In his expert opinions, Pflugfelder frequently recommended guardianship, prevention of marriage, or sterilization as eugenic measures, typically targeting young, uneducated women. The remaining 460 family files have not yet been systematically researched.

== Public criticism and controversy ==
In 1988, Grisons journalist Hans Caprez drew public attention to the existence of the Waldhaus Clinic's genealogical archives in an article titled "Das grenzt an Rassismus" (This borders on racism) published in the Schweizerischer Beobachter. Together with Yenish writer Mariella Mehr, he criticized the clinic for systematically collecting information on Yenish families and demanded the destruction of the genealogical archives.

In response to these criticisms, after conducting a summary review of their contents, the Grisons government concluded that the archives only partially concerned the Yenish people, as they also contained numerous files on families not belonging to these groups. Benedikt Fontana, who had succeeded Pflugfelder in 1977, was then director of the clinic. He had authored a thesis in the 1960s based on Siegfried's ward files preserved in the archives, continuing a decades-long tradition of Yenish "studies" at the Waldhaus Clinic.

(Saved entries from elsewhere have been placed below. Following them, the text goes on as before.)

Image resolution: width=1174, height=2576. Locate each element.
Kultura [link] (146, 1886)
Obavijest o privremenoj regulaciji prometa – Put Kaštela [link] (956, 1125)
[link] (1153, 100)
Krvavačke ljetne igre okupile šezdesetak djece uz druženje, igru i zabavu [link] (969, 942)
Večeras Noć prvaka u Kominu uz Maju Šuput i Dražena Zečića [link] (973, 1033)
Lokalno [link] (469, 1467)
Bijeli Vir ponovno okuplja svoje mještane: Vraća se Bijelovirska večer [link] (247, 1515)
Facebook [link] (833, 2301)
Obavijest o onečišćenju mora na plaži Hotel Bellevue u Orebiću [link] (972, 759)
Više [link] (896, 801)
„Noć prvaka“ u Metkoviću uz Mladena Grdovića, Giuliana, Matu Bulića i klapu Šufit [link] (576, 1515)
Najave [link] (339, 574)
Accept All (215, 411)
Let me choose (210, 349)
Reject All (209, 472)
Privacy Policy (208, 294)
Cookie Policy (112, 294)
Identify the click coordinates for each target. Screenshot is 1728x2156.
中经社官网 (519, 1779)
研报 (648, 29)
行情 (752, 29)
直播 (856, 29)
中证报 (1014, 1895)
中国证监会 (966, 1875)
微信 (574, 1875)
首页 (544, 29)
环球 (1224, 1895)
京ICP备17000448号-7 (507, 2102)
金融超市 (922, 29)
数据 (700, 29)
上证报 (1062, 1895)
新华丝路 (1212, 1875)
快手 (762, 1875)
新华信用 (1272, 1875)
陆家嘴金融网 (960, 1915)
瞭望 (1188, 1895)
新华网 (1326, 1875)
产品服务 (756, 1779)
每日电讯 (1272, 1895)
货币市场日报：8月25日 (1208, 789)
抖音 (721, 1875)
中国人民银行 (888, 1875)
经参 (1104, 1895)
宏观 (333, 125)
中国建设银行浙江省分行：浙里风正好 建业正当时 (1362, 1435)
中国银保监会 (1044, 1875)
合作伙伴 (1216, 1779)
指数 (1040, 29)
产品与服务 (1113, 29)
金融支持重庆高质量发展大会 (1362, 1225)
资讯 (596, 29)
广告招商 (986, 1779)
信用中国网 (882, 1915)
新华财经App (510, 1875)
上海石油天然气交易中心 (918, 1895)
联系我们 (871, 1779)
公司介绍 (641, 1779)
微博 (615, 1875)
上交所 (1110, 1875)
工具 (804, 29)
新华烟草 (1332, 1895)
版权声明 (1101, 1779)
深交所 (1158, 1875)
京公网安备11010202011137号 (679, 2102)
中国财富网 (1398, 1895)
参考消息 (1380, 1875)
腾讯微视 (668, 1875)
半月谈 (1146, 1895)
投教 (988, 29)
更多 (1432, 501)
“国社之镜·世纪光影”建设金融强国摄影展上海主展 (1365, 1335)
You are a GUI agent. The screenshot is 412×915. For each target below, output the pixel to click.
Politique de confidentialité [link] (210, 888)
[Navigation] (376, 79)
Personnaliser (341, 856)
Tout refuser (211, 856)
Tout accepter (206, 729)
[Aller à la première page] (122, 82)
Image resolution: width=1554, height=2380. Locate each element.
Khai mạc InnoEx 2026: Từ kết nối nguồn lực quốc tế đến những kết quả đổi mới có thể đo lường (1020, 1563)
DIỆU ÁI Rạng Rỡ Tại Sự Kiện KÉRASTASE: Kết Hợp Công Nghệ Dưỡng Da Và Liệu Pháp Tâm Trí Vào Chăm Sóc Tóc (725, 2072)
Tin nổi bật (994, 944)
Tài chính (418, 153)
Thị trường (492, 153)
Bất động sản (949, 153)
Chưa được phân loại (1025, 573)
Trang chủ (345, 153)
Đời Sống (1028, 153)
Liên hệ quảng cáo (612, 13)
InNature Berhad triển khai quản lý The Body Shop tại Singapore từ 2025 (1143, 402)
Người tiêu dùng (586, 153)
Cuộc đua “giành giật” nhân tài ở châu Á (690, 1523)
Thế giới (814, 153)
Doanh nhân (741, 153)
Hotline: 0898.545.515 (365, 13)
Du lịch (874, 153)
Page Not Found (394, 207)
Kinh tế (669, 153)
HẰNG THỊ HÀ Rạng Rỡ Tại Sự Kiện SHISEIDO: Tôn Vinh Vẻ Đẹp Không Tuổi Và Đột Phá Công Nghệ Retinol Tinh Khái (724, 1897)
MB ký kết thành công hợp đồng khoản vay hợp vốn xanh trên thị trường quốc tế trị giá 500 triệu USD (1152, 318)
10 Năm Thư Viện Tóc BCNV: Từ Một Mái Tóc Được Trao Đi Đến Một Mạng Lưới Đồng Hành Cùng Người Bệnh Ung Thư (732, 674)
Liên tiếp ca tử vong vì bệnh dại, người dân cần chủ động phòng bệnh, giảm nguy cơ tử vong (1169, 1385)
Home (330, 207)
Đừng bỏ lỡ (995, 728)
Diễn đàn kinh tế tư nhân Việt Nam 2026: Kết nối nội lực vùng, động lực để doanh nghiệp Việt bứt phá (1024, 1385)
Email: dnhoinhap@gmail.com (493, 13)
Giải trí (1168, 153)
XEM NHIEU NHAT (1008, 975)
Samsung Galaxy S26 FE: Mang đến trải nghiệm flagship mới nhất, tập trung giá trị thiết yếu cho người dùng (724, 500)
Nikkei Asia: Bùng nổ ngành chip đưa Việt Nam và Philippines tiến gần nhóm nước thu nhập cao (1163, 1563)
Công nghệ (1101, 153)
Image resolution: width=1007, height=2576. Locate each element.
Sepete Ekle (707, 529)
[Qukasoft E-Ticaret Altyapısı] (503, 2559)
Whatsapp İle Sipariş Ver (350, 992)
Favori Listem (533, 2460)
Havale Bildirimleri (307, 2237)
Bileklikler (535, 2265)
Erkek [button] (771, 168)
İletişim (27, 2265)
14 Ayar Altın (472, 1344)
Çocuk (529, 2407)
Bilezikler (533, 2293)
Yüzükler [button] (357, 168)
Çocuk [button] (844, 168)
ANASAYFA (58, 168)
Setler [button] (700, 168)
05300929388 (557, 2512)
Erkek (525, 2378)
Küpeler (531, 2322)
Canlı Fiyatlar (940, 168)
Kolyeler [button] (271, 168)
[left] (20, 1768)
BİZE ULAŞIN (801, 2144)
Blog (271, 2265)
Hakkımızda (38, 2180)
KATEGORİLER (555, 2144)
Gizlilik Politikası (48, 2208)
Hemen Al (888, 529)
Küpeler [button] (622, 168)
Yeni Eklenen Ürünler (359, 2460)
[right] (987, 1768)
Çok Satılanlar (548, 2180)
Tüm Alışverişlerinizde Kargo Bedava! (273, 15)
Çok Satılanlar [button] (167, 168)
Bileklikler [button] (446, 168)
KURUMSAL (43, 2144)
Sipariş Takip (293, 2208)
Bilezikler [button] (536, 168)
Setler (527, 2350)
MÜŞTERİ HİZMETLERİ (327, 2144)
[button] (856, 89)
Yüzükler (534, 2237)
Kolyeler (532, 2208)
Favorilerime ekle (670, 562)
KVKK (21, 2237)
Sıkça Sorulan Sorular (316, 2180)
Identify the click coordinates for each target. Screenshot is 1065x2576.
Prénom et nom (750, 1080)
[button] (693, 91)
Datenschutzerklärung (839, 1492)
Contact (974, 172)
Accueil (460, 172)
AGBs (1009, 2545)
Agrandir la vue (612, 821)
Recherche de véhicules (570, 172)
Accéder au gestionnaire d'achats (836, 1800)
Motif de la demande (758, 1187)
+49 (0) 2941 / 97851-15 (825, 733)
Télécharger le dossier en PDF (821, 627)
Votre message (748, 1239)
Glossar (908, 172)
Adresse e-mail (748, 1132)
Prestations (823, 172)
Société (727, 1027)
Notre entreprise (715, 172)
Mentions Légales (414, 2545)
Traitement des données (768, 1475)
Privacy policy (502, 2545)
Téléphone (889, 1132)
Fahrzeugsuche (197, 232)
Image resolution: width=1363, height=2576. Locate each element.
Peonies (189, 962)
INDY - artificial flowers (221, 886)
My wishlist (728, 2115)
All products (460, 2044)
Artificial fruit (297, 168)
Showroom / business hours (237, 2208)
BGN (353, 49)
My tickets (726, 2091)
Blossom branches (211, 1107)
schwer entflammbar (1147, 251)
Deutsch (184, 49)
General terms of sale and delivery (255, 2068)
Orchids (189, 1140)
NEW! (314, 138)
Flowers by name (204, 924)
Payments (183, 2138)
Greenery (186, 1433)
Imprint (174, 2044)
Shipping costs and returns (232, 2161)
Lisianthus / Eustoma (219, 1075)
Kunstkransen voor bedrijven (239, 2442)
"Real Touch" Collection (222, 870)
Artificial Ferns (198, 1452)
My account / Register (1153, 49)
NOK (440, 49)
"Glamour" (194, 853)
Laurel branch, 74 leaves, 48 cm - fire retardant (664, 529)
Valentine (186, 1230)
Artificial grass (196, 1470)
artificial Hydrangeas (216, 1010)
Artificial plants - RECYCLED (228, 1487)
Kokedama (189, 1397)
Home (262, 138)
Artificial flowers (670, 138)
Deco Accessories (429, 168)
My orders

Following the public controversy, the archives were transferred to the Grisons State Archives in the early 1990s, where they remain under restricted access due to their sensitive nature and the privacy concerns surrounding the documented individuals and families.

== Bibliography ==

- Pflugfelder, Gottlob: "Das Vagantenwesen", in: Terra Grischuna, 20/1, 1961, pp. 29–30.
- Galle, Sara: "Bündner 'Vagantenfamilien' im Fokus der Pro Juventute. Die Zusammenarbeit der privaten Stiftung mit den Behörden und der psychiatrischen Klinik Waldhaus", in: Institut für Kulturforschung Graubünden (ed.): Puur und Kessler. Sesshafte und Fahrende in Graubünden, 2008, pp. 170–218.
- Aliesch, Carmen: "Das Waldhaus, die Eugenik und die Jenischen im 20. Jahrhundert: Eine Untersuchung des sogenannten 'Sippenarchivs' der Psychiatrischen Klinik Waldhaus", in: Jahrbuch Historische Gesellschaft Graubünden, 147, 2017, pp. 101–144.
- Gusset, Silas; Seglias, Loretta; Lengwiler, Martin: Versorgen, behandeln, pflegen. Geschichte der Psychiatrie in Graubünden, 2021.